Business in Los Angeles of course means filming movies. It’s no secret that Hollywood is interested in using Drones to film movies cheaply, more safely, and to capture better aerial shots. But due to regulations some productions such as action film The Expendables for now at least, are doing their drone filming in Bulgaria where strict FAA regulations don’t apply.

Airmap, an early stage startup in Santa Monica, hopes to make drones a part of everyday lie by building the airspace services platform to let drone sfly safely. At a minimum this means building software that allows drones to detect a plane flying space and prevent crashes into larger commercial airplanes, says AirMap’s William Goodwin.

How will drones impact our lives in the next ten years?

The trends, innovations and how to predict how UAVs are going to change the way we live seems hard to say at this point.
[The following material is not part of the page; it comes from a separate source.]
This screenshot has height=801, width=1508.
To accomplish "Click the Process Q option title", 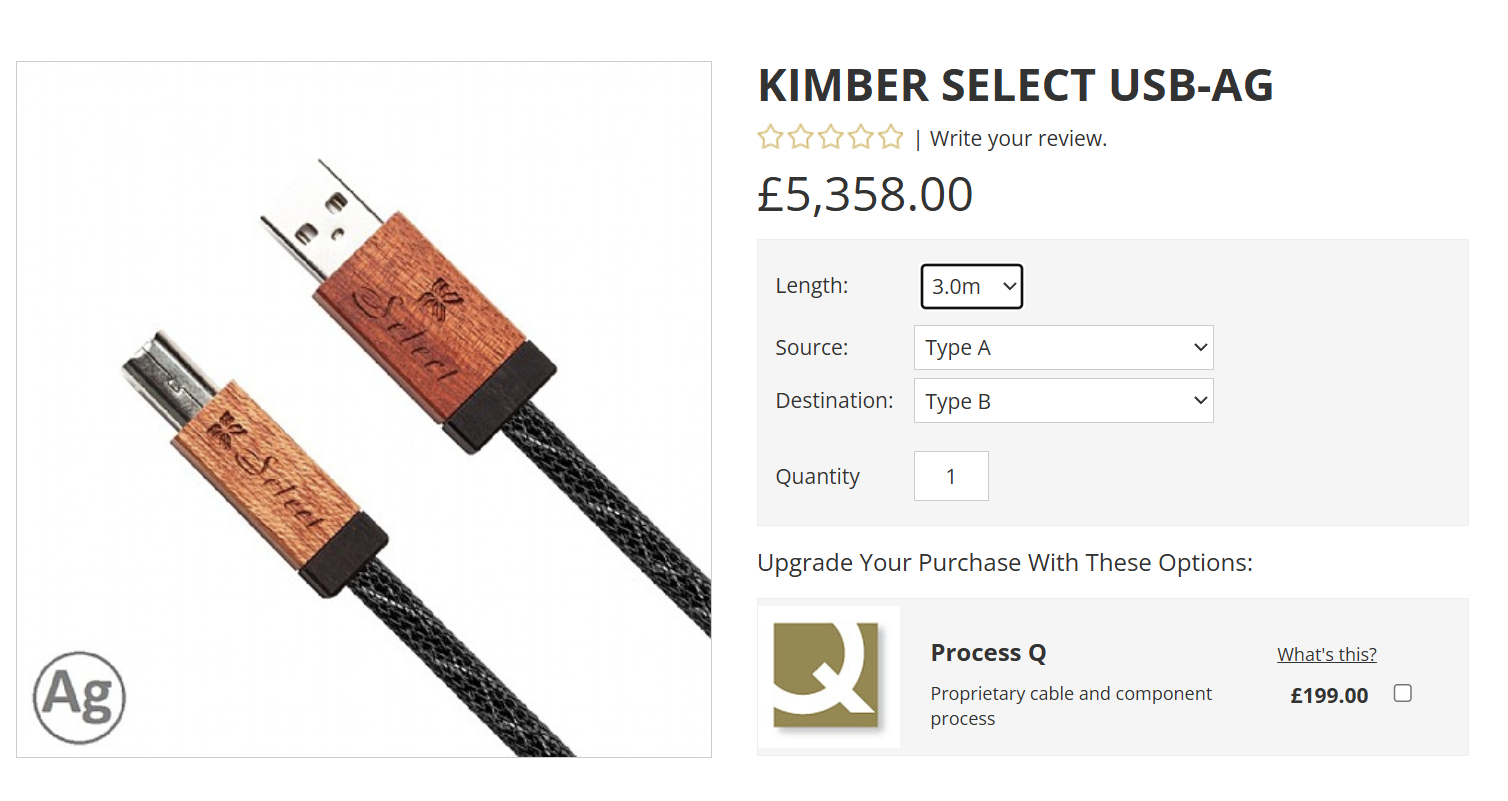I will pos(988,653).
From saving costs of search and rescue missions, delivering medical supplies, or decontaminating a chemical explosion drones have some good applications beyond warfare. But drones also face many challenges like FAA regulations, consumer privacy and safety concerns, and how to prevent an autonomous swarm fleet from falling into enemy hands – until the robotic technology takes off.

One thing the panel did make clear is that drones and new innovative prototype drones, are here today.

And more importantly, the basic software services, innovators behind design breakthroughs, and pilots to man them don’t seem to be going anywhere.